No, that is already disabled by default as far as I know, we are talking
about another patent: U.S. Patent 4,698,672
<http://patft.uspto.gov/netacgi/nph-Parser?patentnumber=4,698,672> that
will expire on *October 27, 2006.*
Also I'd also like to explain that this lib was never used. It did only
import it into /vendor and not into /trunk/reactos/lib, so a revert of
my delete would be pointless if none wants to write code that uses it. I
do have imported it in my working copy, together with a almost done
patch for jpeg-wallpaper loading, but I have decided not to commit it
until *October 27, 2006.
*Here is a quote from interesting quote from wikipedia:
In 2002 <http://en.wikipedia.org/wiki/2002>
Forgent Networks
<http://en.wikipedia.org/wiki/Forgent_Networks> asserted that it owns
and will enforce patent <http://en.wikipedia.org/wiki/Patent> rights
on the JPEG technology, arising from a patent that had been filed in
1986 <http://en.wikipedia.org/wiki/1986> (U.S. Patent 4,698,672
<http://patft.uspto.gov/netacgi/nph-Parser?patentnumber=4,698,672>).

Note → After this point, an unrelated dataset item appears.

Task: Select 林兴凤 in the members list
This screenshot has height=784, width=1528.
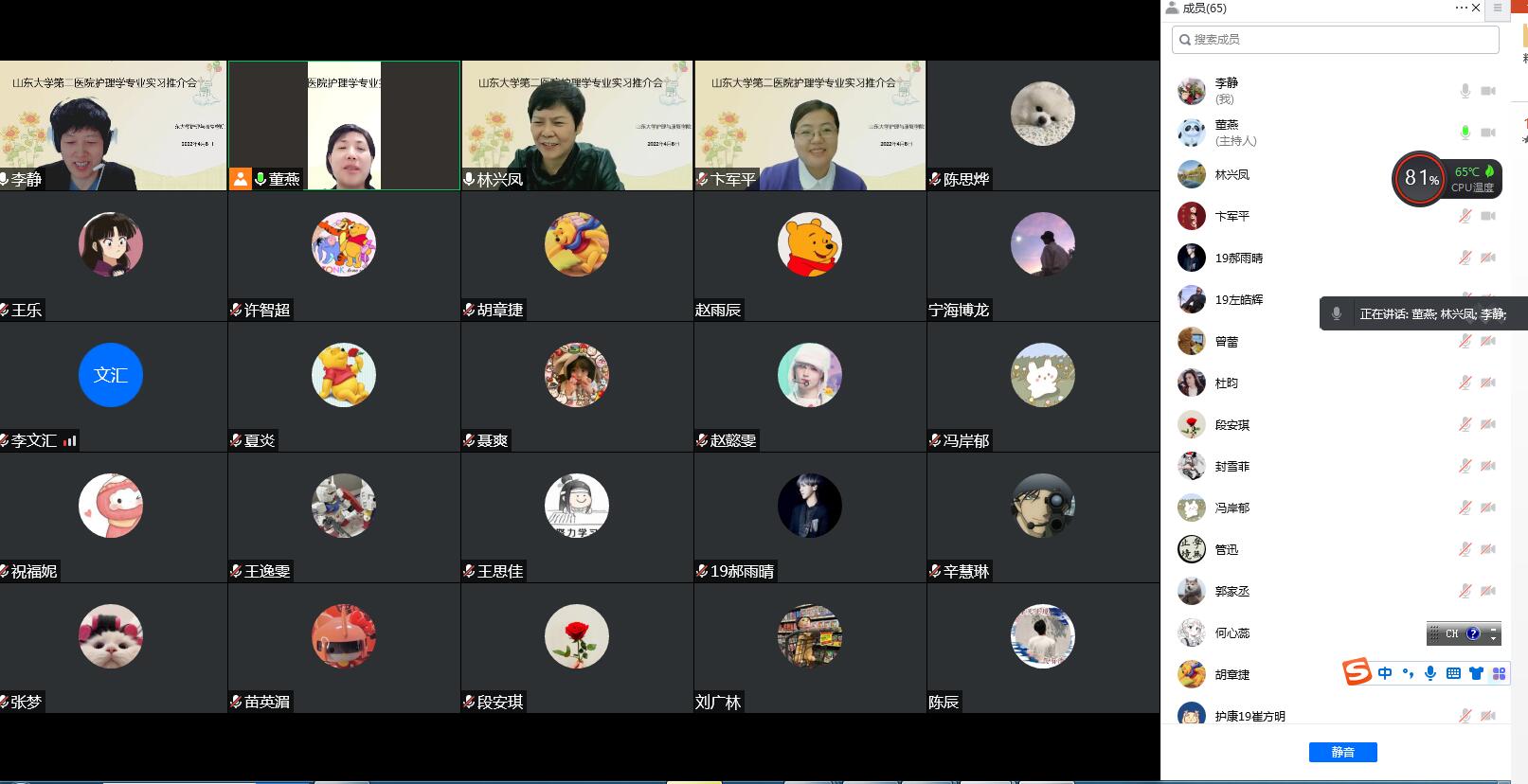Action: [1231, 174]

The announcement has created a furor reminiscent of Unisys
<http://en.wikipedia.org/wiki/Unisys>' attempts to assert its rights
over the GIF <http://en.wikipedia.org/wiki/GIF> image compression
standard.
The JPEG committee investigated the patent claims in 2002 and are of
the opinion that they were invalidated by prior art. Others have also
concluded that Forgent doesn't have a patent that covers JPEG.
Nevertheless, between 2002 <http://en.wikipedia.org/wiki/2002> and
2004 <http://en.wikipedia.org/wiki/2004> Forgent was able to obtain
about $90 million by licensing their patent to some 30 companies. In
April 2004 Forgent sued 31 other companies to enforce further license
payments. In July of the same year, a consortium of 21 large computer
companies filed a countersuit, with the goal of invalidating the
patent. However, as of July 2005, the battle is still ongoing ).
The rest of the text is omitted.